Police stand outside the home of U.S. Supreme Court Chief Justice John Roberts as abortion-rights advocates protest on May 11, 2022, in Chevy Chase, Maryland. (Kevin Dietsch/Getty Images)
Police stand outside the home of U.S. Supreme Court Chief Justice John Roberts as abortion-rights advocates protest on May 11, 2022, in Chevy Chase, Maryland. (Kevin Dietsch/Getty Images)

Two Republican governors have asked Attorney General Merrick Garland to have the Justice Department stop protests outside the homes of conservative U.S. Supreme Court justices living in their states.

Gov. Larry Hogan, R-Maryland, and Gov. Glenn Youngkin, R-Virginia, on Wednesday sent a letter to Garland asking him to enforce a 1950 federal statute that outlaws demonstrations that are aimed at influencing a judge's pending decision.

"Today,@GovernorVA and I sent a letter to Attorney General Merrick Garland calling on the Department of Justice to provide adequate resources to keep the Supreme Court justices and their families safe amid ongoing protests at their homes," Hogan tweeted on Wednesday, along with a copy of the letter signed by himself and Youngkin.

"It is in your hands to ensure that applicable federal law is enforced to preserve the integrity of our American judicial system and the safety of our citizens," the governors say in the letter.

"While protesting a final opinion from the Supreme Court is commonplace when done on the steps of the Court or in the public square, the circumstances of the current picketing at the Justices' private homes in residential neighborhoods are markedly different," they added.

The protests were sparked after a February draft opinion authored by Justice Samuel Alito was recently leaked indicating that the court likely will overturn the historic 1973 Roe v. Wade decision that legalized abortion nationwide.

Youngkin had already attempted to have county authorities enforce a state law but was rebuffed.

Fairfax County Board of Supervisors Chairman Jeff McKay said Youngkin's request for a security perimeter was unnecessary and improper. He said establishing a perimeter would amount to creating an unconstitutional neighborhood "checkpoint" that would infringe on First Amendment protest rights.

He also noted that protests that have occurred outside Alito's home in the Fort Hunt neighborhood have been peaceful.

As for the demonstrators, they say it's all moot because they don't expect to change the justices' minds before the final vote anyway.

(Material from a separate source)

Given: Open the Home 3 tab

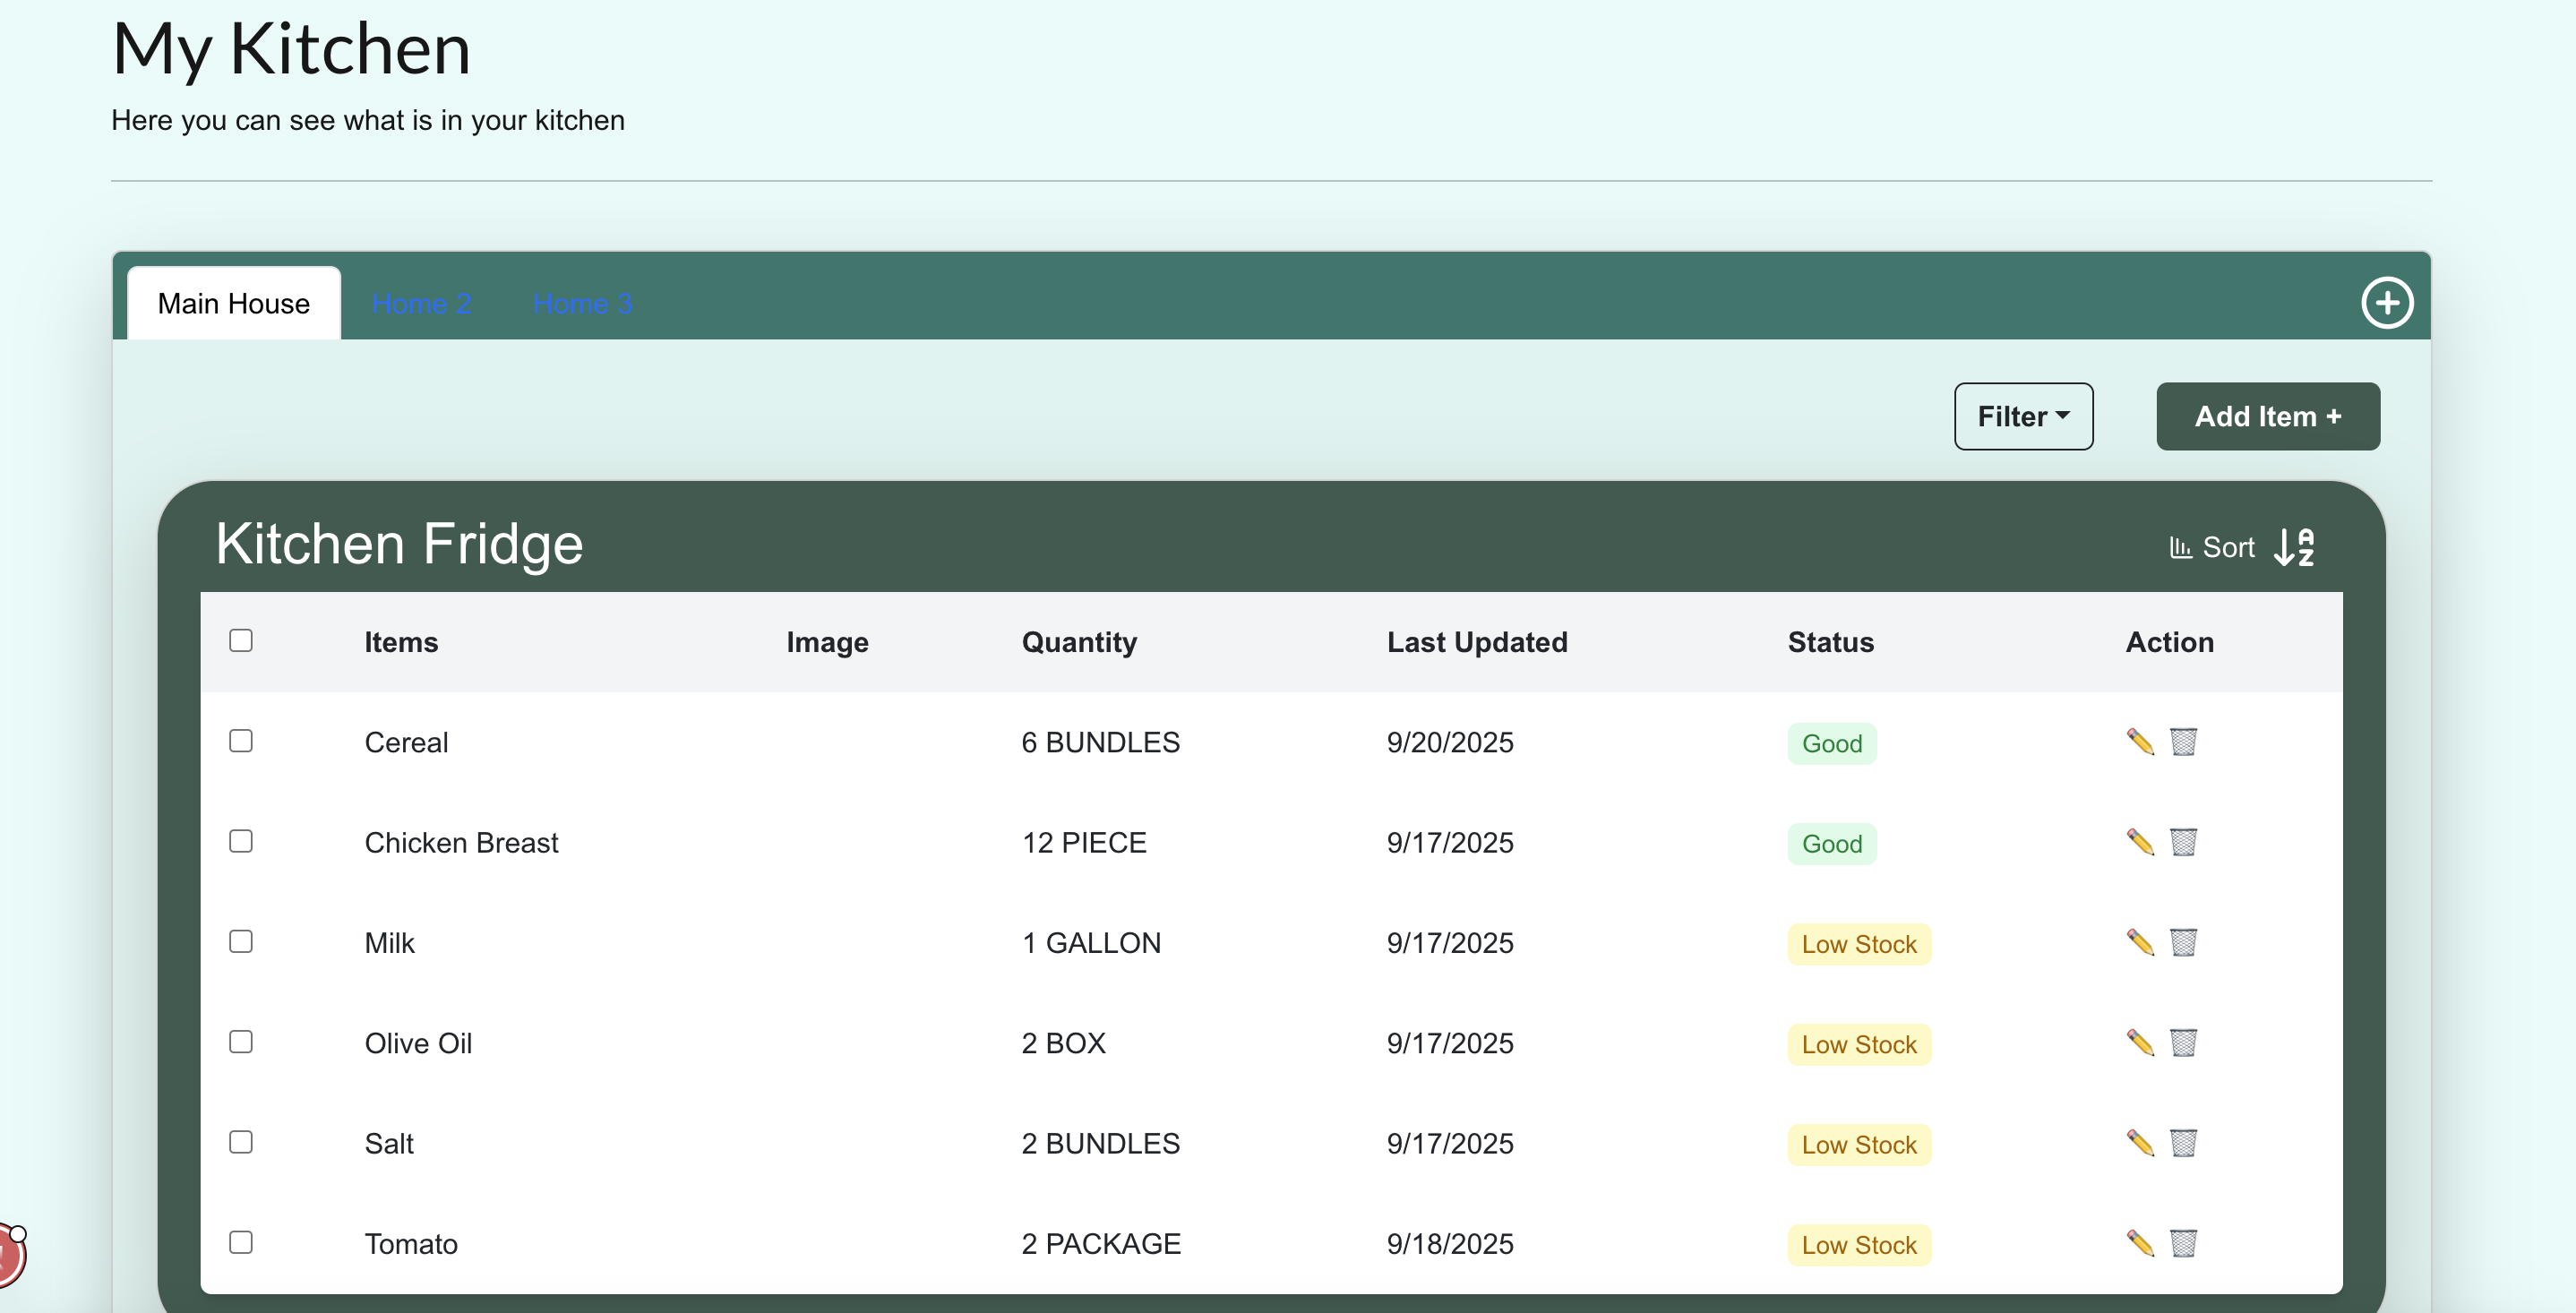Looking at the screenshot, I should pos(582,304).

"There's no changing their minds. We're expressing our fury, our rage," 70-year-old Donna Damico told The Washington Post while protesting outside Justice Brett Kavanaugh's Montgomery County, Maryland, home last week. "We're impotent, and this is really all we got other than praying that people vote in November."

Others who were protesting Wednesday night agreed.

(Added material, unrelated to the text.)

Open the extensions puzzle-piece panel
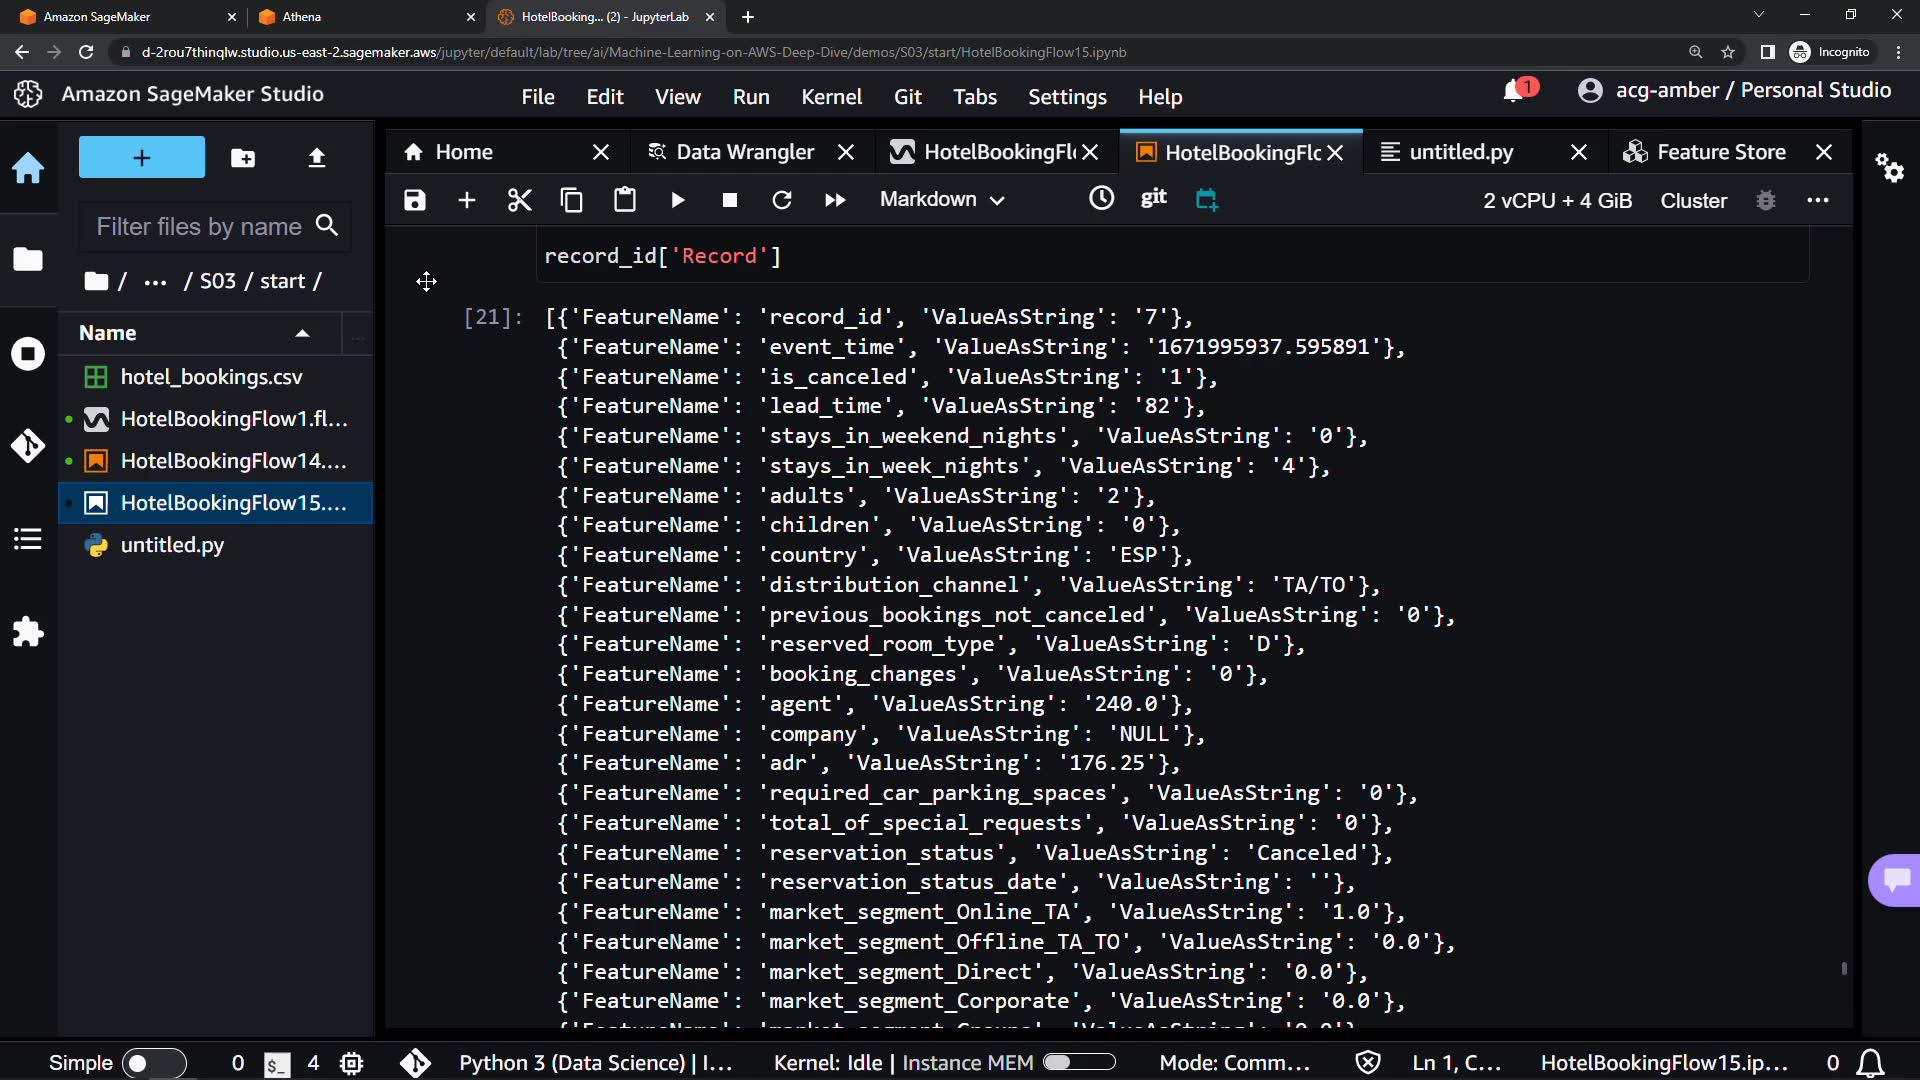The width and height of the screenshot is (1920, 1080). (28, 632)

"I don't think a bunch of neighbors walking by with candles is going to change Kavanaugh's mind — or endanger him," Lynn Kanter told the Post.

A 1965 Supreme Court decision, Cox v. Louisiana, upheld a state law modeled on the federal statute, ruling that "a State may adopt safeguards necessary and appropriate to assure that the administration of justice at all stages is free from outside control and influence."

"There is no room at any stage of judicial proceedings for such intervention; mob law is the very antithesis of due process," the justices wrote in that decision.